Not according to all the grinning newlyweds who first locked eyes during Pilates or in a conga line at the tiki bar and found themselves hitched and happy without consultants, fees or even a single round of speed dating. "We just knew," they say, maddeningly. "It'll happen to you, too. You have to be patient."

Patience may be a virtue, but for many, it's no strategy for finding love.

So what else can you do, short of hiring advisers, creating a direct mail campaign or revealing your vitals to a site like Perfectmatch.com?

1. PERFECT THE TEXT

Seduction via love letters has a long, rich history. With text messaging, the genre is enjoying a renaissance, albeit one marked by shallowness and brevity.

Not that that's a bad thing. After all, it's hard not to be impressed by the efficiency of a message like "ur gr8 lets m8," which takes three seconds to type and a fraction of a second to send, and requires no stamp, wax seal or calligraphy. Cost: zero (depending on your texting plan).

Yet it can still be the start of a beautiful relationship. If the object of your desire replies with something chatty like "lol! its f8!" you're well on your way. Keep it going. Consider adding a playful photo or two (data charges may apply).

But be careful where you aim your camera: One ill-advised picture can ruin a thousand words.

2. TANTALIZE WITH TWEETS

Not long ago a young Brooklynite I heard from, Julieanne Smolinski, discovered an interesting phenomenon. She was seducing people. And she was being seduced. Not with suggestive touches or whispered come-ons, but with 140-character dispatches accompanied by, as she put it, "a chest-up self-portrait the size of a Scrabble tile."

Here is a truism about social media like Twitter and Facebook: the smaller the profile picture, the greater the fantasizing. People will double-click on your photo to try to see more of you, or drag it to their desktops hoping for a better view.

But the photo stubbornly remains a minuscule square of seductive potential, which only fuels the obsession. Combine it with some witty tweets and the package may prove irresistible. The Scrabble tile must be met in person.

Of course, it's almost impossible in these circumstances for the encounter to live up to the fantasy. Which is the downside of imagining one's romantic future based on a smattering of thumbnail images and glib phrases. Which is increasingly how we meet each other these days. Uh-oh.

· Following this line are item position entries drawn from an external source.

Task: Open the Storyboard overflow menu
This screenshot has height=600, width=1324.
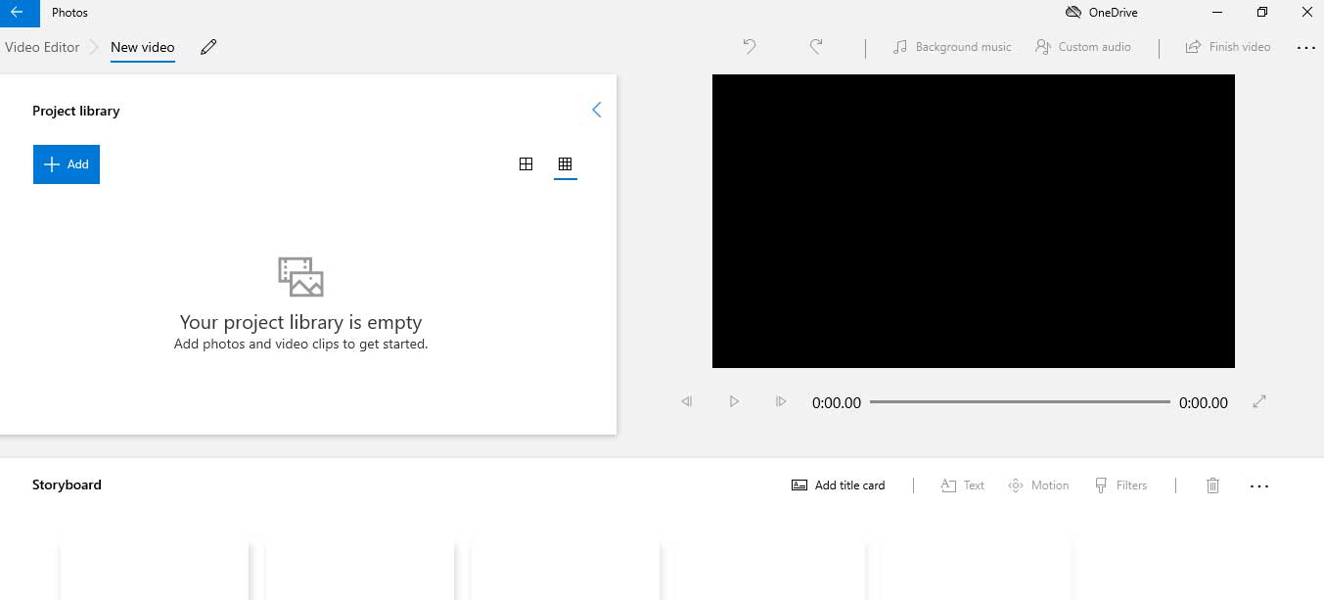Action: coord(1259,485)
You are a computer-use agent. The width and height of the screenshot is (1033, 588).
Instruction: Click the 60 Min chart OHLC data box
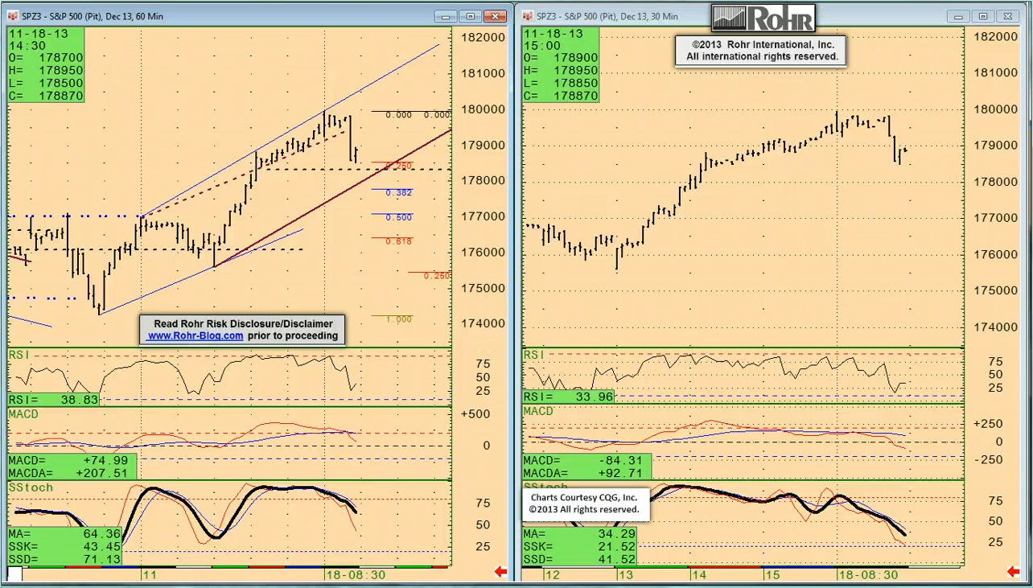46,64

3. CHASE TO THE ENDS OF THE EARTH

We are told in matters of love never to chase. Chasing makes you look desperate, pathetic and obsessed. I've read hundreds of tales of chasing. The common version, which involves drive-bys and doorbell ringing and way too many unreturned calls and text messages, can be squirm-inducing.

But chasing someone you love to the ends of the earth is different. If the crush of your life decides to up and move to Japan, as Lisa Ruth Brunner's did in a story she told here last summer, and you miss her so much you arrange for foreign study in Beijing (which was as close as Lisa could get), and a year later you find yourself reunited with her in Tiananmen Square, the magnitude of your act is so absurdly out of scale that it can turn the original paradigm on its head: pathetic becomes romantic, desperate becomes determined.

And even if your grand gesture doesn't lead to love, as Lisa's didn't, at least your story stands a better chance of moving from the police blotter to Hollywood.

4. LOVE THE ONE YOU'RE WITH

Sometimes the love of your life is already with you. But there is some reason you cannot be a couple, or so you think.

Logic no, heart yes. I think we have our proven strategy.